Diosdado Cabello mantiene a la mayoría de los presos políticos en Venezuela como instrumento de control y poder.
Diosdado Cabello, figura omnipresente del chavismo y actual presidente de la Asamblea Nacional Constituyente, se aferra al control sobre los presos políticos en Venezuela como su último bastión de poder.
En un contexto donde la comunidad internacional observa con preocupación, las liberaciones parciales de detenidos han sido interpretadas por muchos como “mensajes calculados” hacia el exterior, mientras que la gran mayoría de los presos políticos continúan tras las rejas.
“En Venezuela, la palabra libertad ha sido prostituida por décadas de represión”, afirma Génesis Pérez, quien ha investigado a fondo la situación de los detenidos.
“La supuesta apertura anunciada tras la captura de Maduro se ha convertido en una caricatura amarga”, añade, refiriéndose a las excarcelaciones condicionadas que han dejado a muchos aún sometidos a procesos judiciales viciados.

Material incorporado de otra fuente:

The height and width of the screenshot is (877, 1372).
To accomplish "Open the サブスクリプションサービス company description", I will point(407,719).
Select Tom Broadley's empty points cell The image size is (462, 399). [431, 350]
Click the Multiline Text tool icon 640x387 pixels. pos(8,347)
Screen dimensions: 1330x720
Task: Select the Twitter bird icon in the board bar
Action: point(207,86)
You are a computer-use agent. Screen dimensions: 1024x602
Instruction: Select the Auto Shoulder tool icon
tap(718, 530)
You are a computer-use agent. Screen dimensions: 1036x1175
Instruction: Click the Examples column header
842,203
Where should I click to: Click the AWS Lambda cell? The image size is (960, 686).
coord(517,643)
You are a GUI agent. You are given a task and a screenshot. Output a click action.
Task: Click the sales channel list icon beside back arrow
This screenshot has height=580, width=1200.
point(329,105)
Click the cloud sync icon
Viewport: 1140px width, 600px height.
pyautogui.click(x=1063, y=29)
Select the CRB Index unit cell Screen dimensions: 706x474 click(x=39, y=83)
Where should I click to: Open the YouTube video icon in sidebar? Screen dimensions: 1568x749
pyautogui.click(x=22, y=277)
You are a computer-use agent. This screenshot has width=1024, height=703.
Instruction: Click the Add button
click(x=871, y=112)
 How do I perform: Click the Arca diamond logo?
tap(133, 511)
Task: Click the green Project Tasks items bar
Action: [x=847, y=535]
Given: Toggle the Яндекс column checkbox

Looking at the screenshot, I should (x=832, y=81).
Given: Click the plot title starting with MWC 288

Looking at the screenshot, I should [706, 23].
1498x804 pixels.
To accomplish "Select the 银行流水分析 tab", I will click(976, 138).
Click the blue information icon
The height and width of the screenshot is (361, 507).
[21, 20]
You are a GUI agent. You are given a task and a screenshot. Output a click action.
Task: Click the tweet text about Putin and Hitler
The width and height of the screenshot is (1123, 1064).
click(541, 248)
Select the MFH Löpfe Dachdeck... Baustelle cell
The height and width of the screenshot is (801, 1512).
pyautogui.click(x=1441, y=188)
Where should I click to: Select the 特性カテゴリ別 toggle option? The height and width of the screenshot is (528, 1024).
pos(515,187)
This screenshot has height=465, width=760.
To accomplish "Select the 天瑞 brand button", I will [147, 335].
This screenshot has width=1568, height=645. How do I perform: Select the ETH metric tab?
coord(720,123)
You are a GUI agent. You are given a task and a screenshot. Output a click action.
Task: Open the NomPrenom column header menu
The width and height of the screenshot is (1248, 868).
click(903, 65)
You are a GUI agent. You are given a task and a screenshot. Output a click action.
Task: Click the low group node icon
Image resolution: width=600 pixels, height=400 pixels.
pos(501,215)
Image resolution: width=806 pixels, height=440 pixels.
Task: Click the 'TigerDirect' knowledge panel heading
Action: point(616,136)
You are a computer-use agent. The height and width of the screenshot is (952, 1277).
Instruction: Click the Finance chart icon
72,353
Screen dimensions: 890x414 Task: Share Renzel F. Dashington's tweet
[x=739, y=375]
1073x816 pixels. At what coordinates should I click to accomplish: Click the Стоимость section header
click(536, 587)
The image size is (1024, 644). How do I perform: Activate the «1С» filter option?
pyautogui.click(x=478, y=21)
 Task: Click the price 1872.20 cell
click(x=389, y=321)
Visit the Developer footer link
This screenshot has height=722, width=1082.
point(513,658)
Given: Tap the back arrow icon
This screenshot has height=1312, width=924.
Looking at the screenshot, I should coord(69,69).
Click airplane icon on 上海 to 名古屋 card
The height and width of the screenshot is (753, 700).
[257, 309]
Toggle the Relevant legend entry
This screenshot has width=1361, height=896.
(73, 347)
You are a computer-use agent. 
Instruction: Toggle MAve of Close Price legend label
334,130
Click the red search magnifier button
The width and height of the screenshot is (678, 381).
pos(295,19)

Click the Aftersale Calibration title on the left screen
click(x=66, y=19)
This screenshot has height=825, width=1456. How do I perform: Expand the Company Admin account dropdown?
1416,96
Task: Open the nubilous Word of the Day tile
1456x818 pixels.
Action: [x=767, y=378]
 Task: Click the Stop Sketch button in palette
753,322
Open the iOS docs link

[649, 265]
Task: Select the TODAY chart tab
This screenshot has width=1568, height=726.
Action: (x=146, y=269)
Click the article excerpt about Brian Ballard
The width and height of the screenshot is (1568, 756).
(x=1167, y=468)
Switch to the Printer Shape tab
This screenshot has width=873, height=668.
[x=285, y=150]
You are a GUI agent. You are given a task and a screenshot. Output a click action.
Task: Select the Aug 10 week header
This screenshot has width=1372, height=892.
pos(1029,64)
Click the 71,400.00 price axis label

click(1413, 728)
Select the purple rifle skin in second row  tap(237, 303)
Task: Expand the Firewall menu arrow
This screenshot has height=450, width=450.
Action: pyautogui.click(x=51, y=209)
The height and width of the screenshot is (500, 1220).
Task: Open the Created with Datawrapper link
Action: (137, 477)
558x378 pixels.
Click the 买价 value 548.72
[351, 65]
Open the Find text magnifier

Mientras que organizaciones como Foro Penal documentan más de 800 presos políticos, algunos informes elevan esta cifra a más de 1000.
Sin embargo, apenas un 1% ha logrado obtener su libertad, lo que la congresista estadounidense María Elvira Salazar ha calificado como un “secuestro político”.
“Esto no es justicia ni buena fe”, sentencia.
Las liberaciones, lejos de ser un acto de clemencia, son vistas como una estrategia de Cabello para mantener su control.
“Los liberan por las buenas o asumirán las consecuencias”, advierte un familiar de uno de los detenidos, quien ha pasado días frente a las puertas del Helicoide, esperando noticias de su ser querido.

El régimen utiliza la libertad humana como una moneda de cambio diplomática, especialmente frente a presiones internacionales de figuras como Donald Trump y mediadores como José Luis Rodríguez Zapatero.
“Agradecemos al presidente Zapatero, quien ha sumado todas sus capacidades para trabajar en conjunto por la convivencia nacional”, dice Cabello, reconociendo la influencia de estos actores en el proceso de mediación.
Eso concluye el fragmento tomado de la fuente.